**Dataset rows**
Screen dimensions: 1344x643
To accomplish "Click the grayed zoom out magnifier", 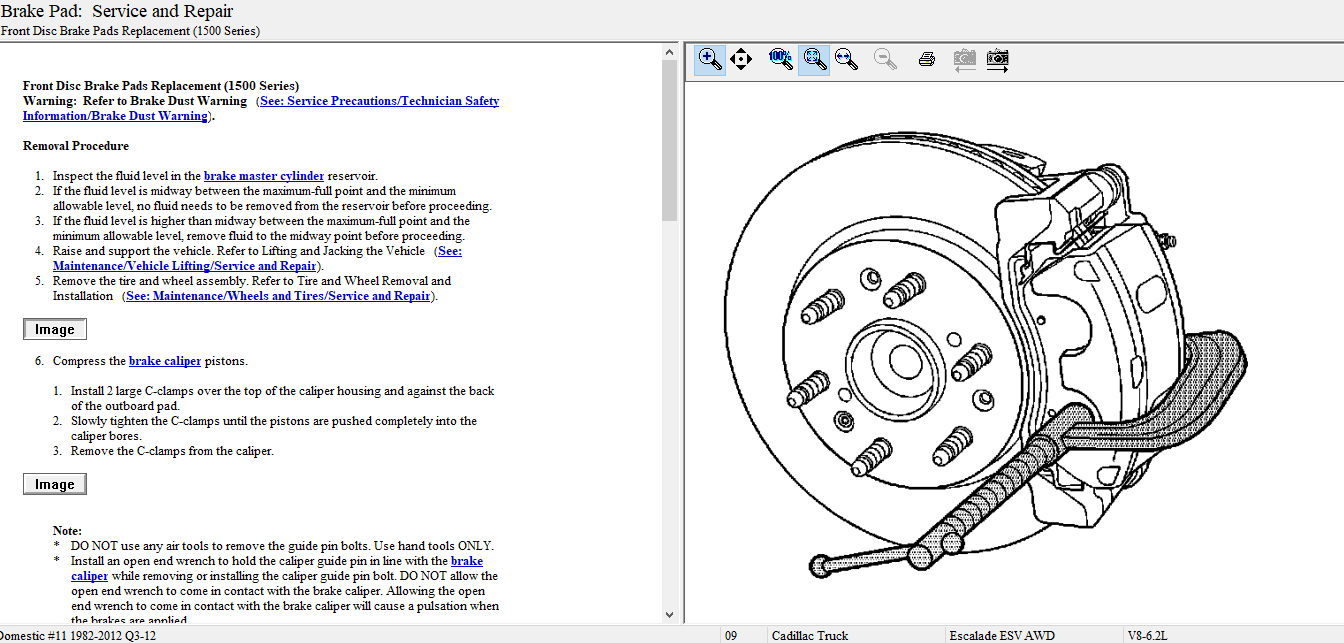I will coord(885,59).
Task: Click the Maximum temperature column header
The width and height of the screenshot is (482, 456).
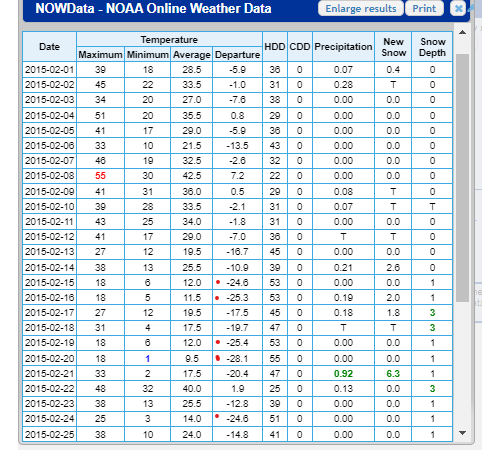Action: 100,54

...

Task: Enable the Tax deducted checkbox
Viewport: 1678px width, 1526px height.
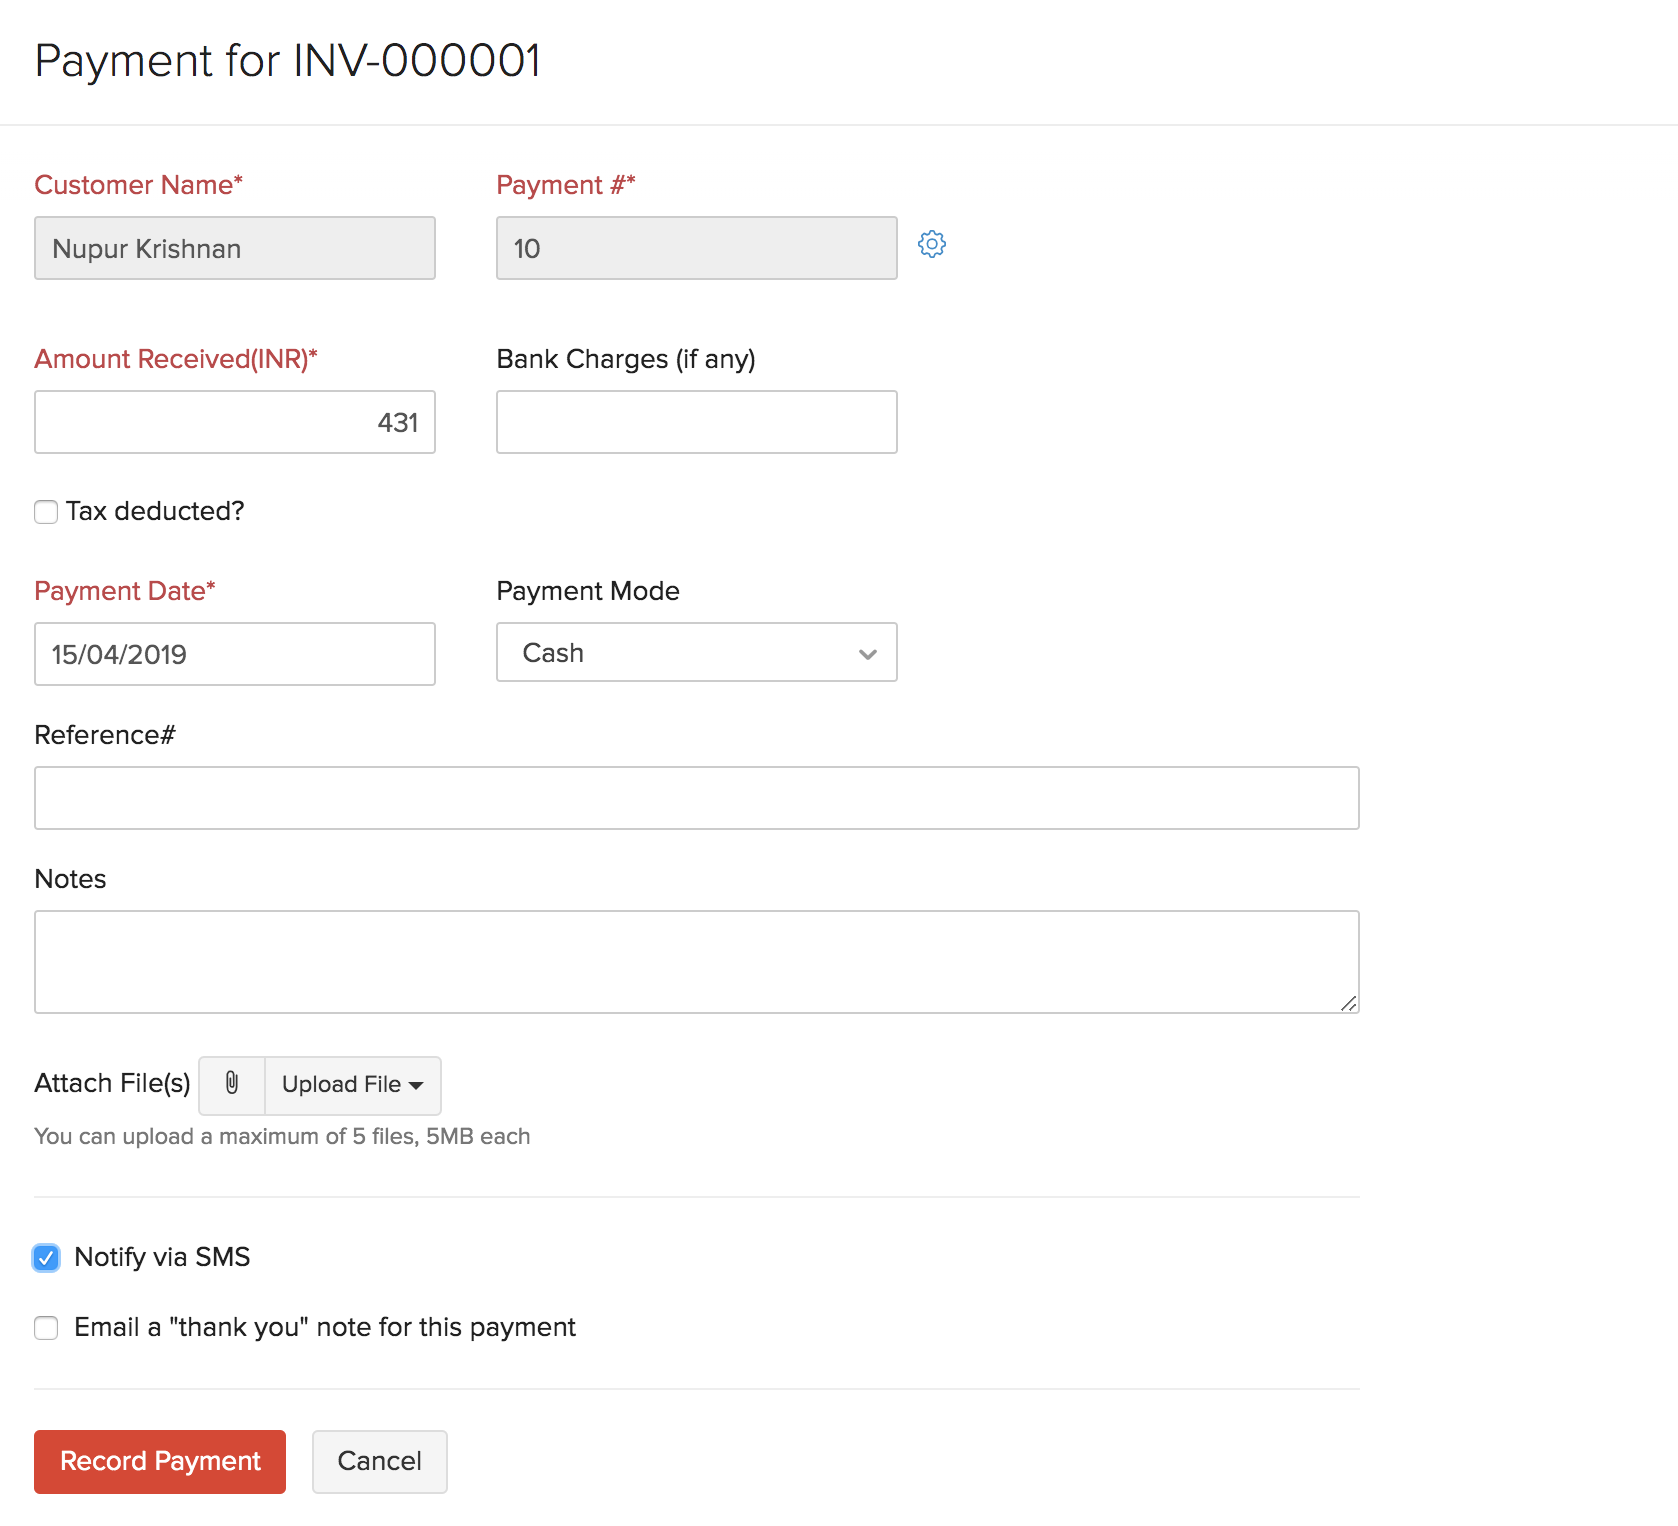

**What is expected**
Please pick out each line in the rows above that contains the word "Task" and copy it in full.

**The result**
Task: Click the Maximum temperature column header
Task: Enable the Tax deducted checkbox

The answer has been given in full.